You might want to have SSDs in there too, because ESXI doesn't have RAID capability (or at least mine didn't). I don't think you can get a cloud device that uses spinning disks anymore, and you wouldn't use it in real life anyway.
A 2tb drive is cheap these days, or just slap all those old small SSDs in there. Everyone has a bunch of those small SSDs left over, and they're perfect.
ESXi needs the RAID to be handled by another device, the simplest case is a hardware RAID card with disks locally attached to it. You can also attach remote disks/volumes from other systems, with or without RAID, over the network/SAN/etc using an HBA, special network card, or the software iscsi initiator stuff in ESXi. You can even have something like a windows server act as the iscsi volume host, and attach to it over the normal network if you don't really care about reliability. The ESXi OS will not appreciate it if you ever turn the remote volume host system off, or if the network drops out. It's really too bad the free and cheap ESXi licenses are going away, it was always so nice to work with...
That's right, Broadcom bought them and the party's open. Download your ESXi while you can!
Most systems are "distributed" actually, even your CRUD apps and CLI tools that write to disk. The better question is "how do you learn to deal with distributed systems intricacies in places where it matters (such as finance)?", the answer for which is super simple;
Yeah, people miss this. If your app interacts with another app - bam distributed.
Its almost as if the world isn't single threaded
FWIW, I built hraftd[1] many years ago to make it easy to play with a simple distributed system, but one that uses a production-grade implementation of Raft[2]. You can spin up a cluster in seconds on a single machine, kill nodes, watch a new Leader get elected, and so on.
It's written in Go, so it'll help if you are familiar with Go. But the code is not difficult to understand even if you don't.
[1] https://github.com/otoolep/hraftd
[2] https://github.com/hashicorp/raft
Oh, and more background here: https://www.philipotoole.com/building-a-distributed-key-valu...
I don't think it's a trivial thing to do outside of work. At most you can play with kubernetes and cloud but in an interview the lack of experience will come out because I think some stuff can only be learned at work. Especially scalability.
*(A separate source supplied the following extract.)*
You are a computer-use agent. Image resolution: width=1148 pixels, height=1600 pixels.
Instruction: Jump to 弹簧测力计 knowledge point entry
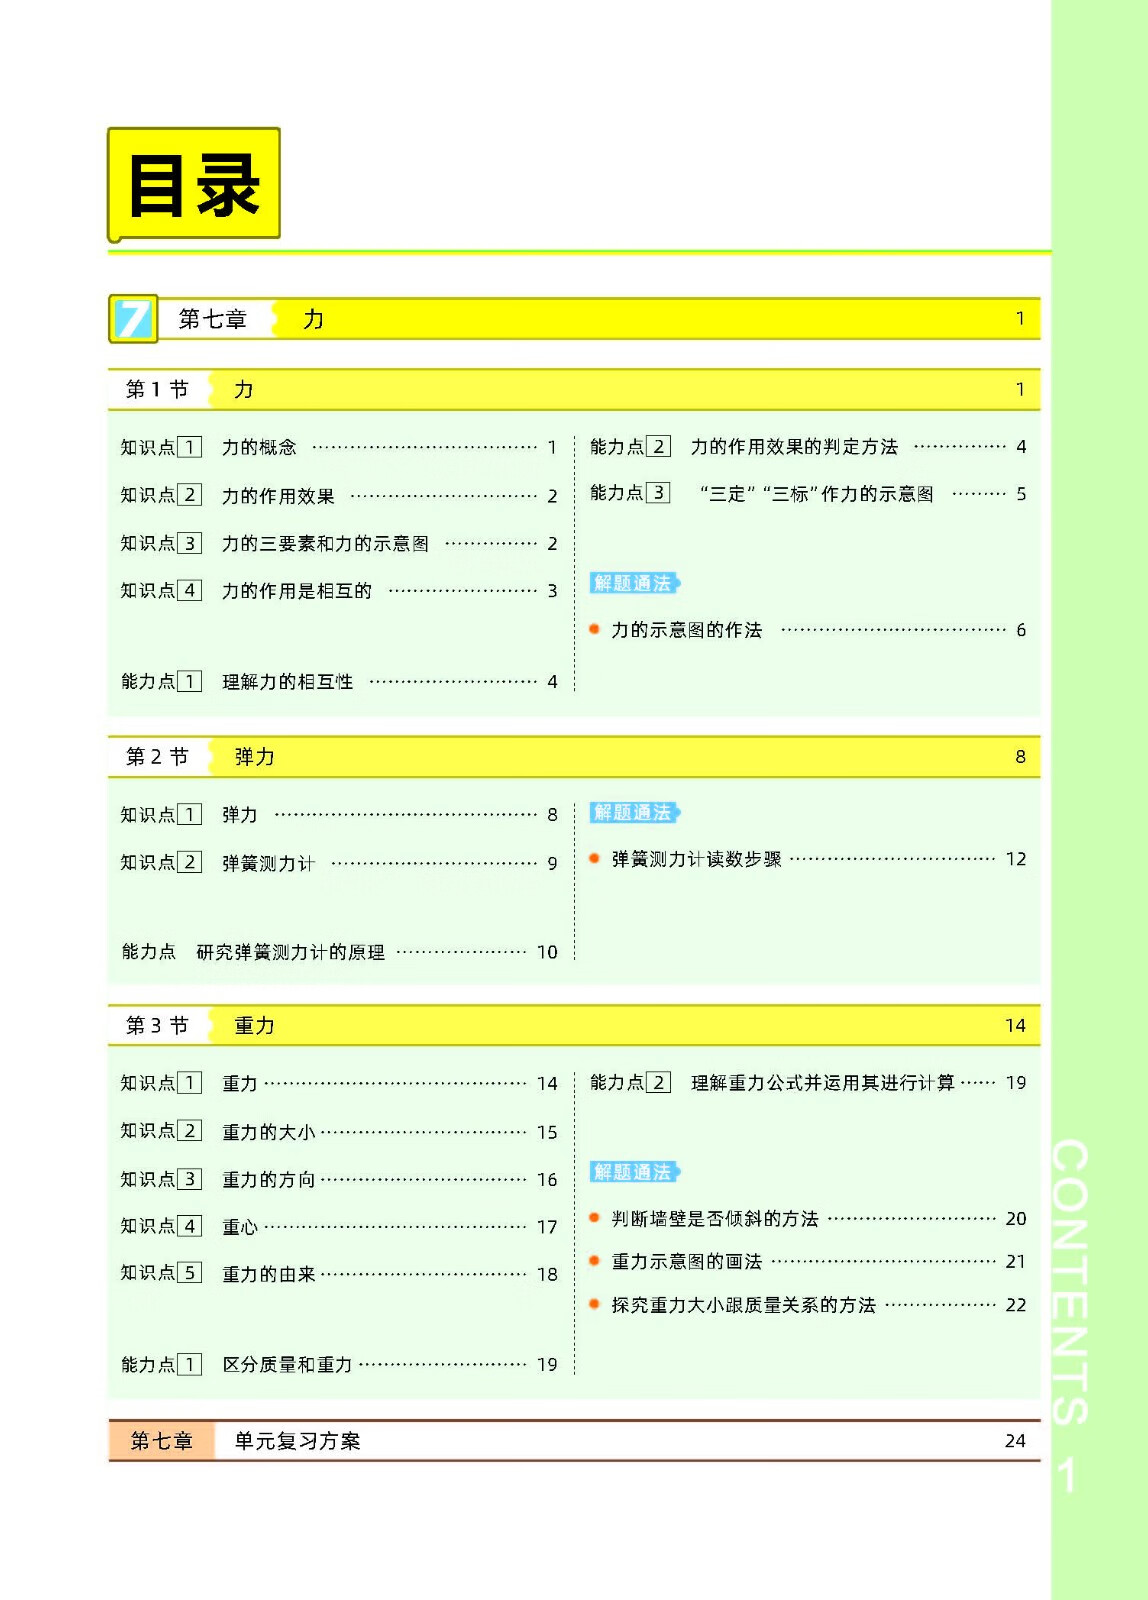[x=268, y=863]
Some people are just up front about it - I've read a lot, and practiced the best I can, but am looking for some real world experience to marry that too.
I've been using libvirt on a decently large Linux box I keep under my desk.
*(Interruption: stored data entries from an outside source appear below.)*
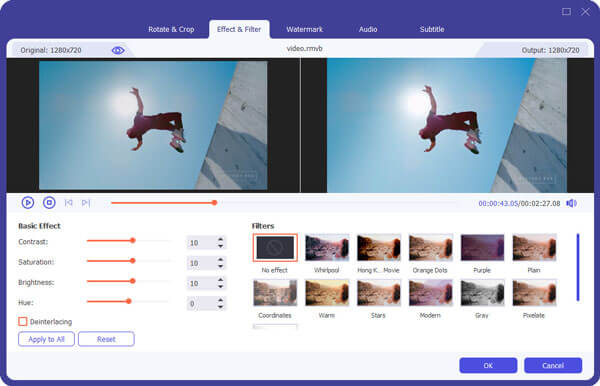Click the Reset button
This screenshot has width=600, height=386.
pos(106,339)
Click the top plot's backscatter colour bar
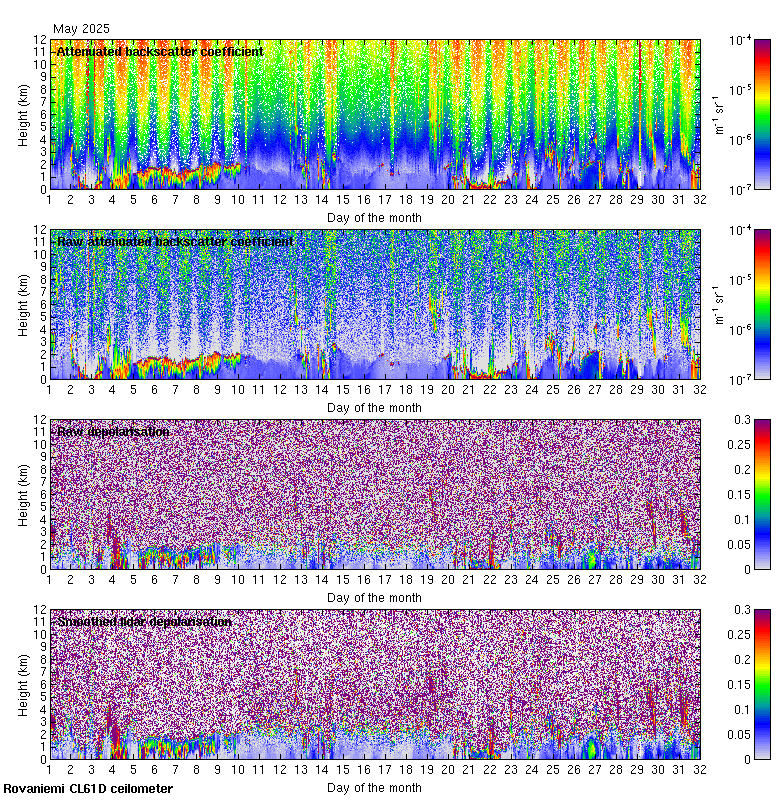780x800 pixels. [734, 114]
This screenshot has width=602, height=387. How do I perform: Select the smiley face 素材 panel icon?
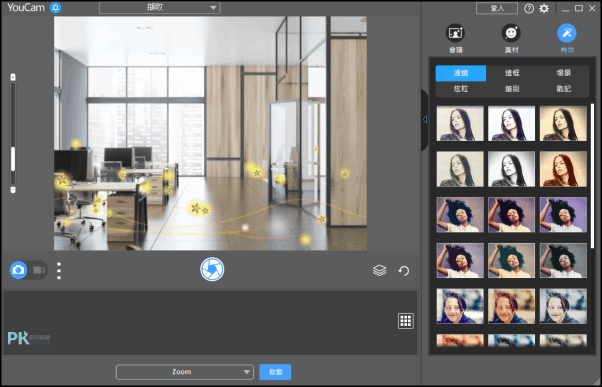click(x=511, y=33)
I have my current thing set up to create VMs from a downloaded cloud-VM image with minimal updates (add my ssh pubkey and install Python), and then use Ansible for everything further.
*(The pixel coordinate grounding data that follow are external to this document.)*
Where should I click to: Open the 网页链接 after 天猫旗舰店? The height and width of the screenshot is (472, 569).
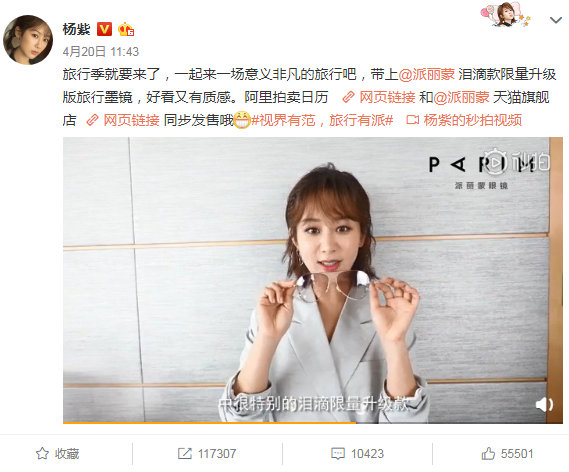pos(123,120)
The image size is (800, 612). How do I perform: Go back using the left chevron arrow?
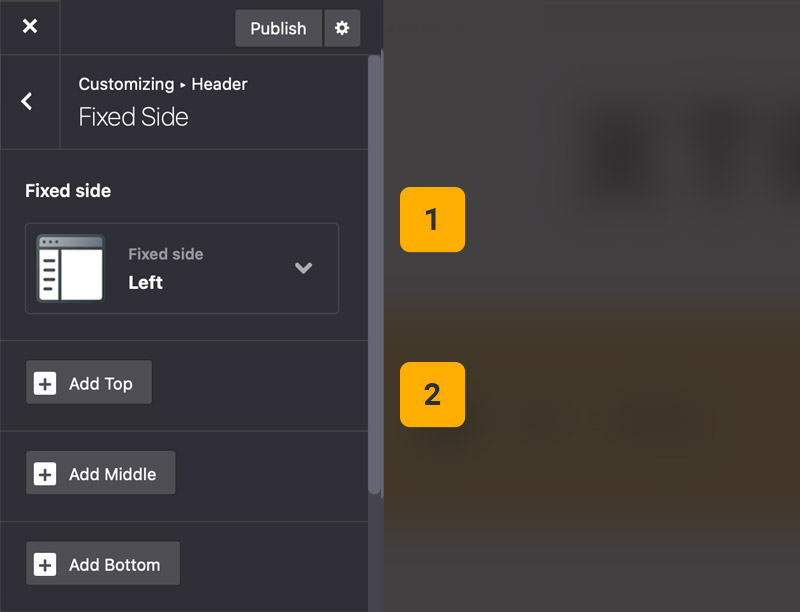tap(27, 101)
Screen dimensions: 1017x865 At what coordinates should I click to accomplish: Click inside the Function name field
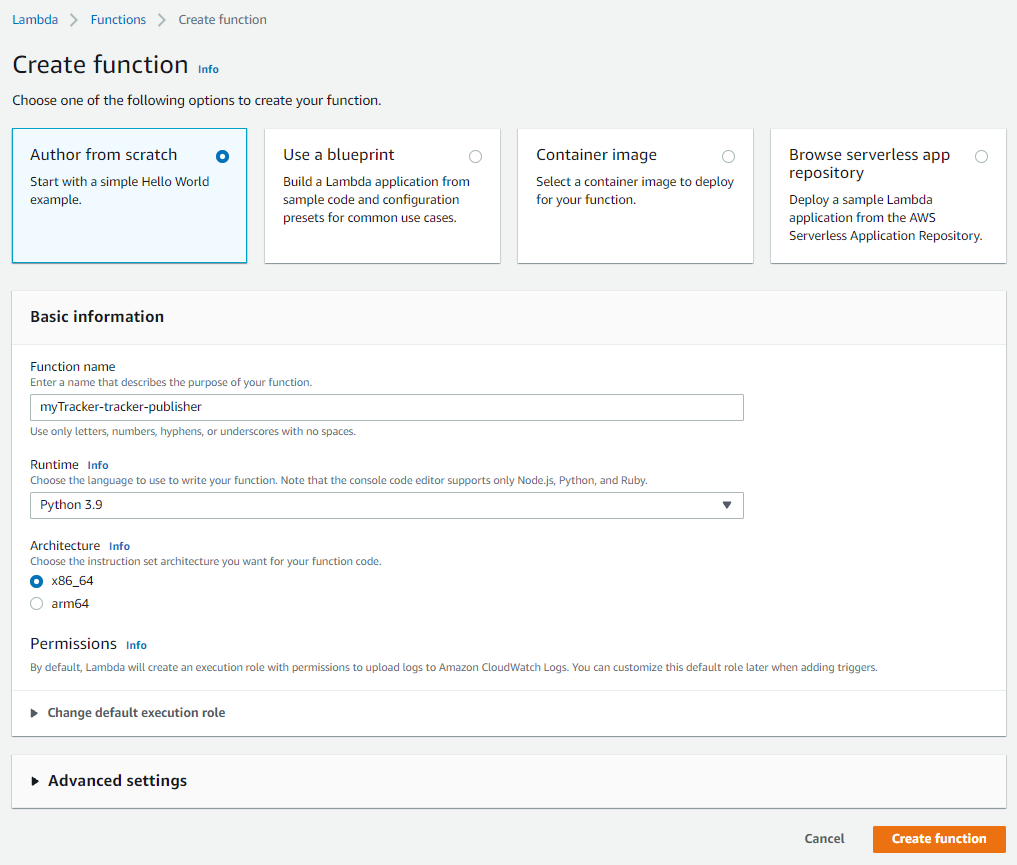(386, 407)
You take traditional non-distributed systems and push them to their limits in some regard.
"Singularity" systems are an abstraction afforded to us by the grace of the hardware we run them on. If you start pushing their performance hard enough, however, you inevitably get distributed behavior.
This is also a good potential career reason to try to make software which is as performnt as possible - you'll get all the tasty edge cases and complexity war stories to talk about.
By designing twitter in a 45 min interview.
It's not as easy as playing with more 'normal' stuff, but I usually use VMs on a local hypervisor like ESXi, or a bunch of old desktop/server hardware if I have enough space/power/cooling at the time. Winter helps, big stuff often runs loud and hot. To get specialized hardware when needed, ebay or 'trash' from work and such can help a lot.
Gossip Glomers might be fun if you’re looking for some hands-on exercises :)
https://fly.io/dist-sys/
1. A bunch of communicating local processes.
2. A bunch of communicating local VMs (easier with a beefier machine like my current desktop).
3. Mininet (there are other options) to simulate a network environment, can fully control the topology very easily. Lighter weight than (2), more control for simulating different network effects than (1) alone.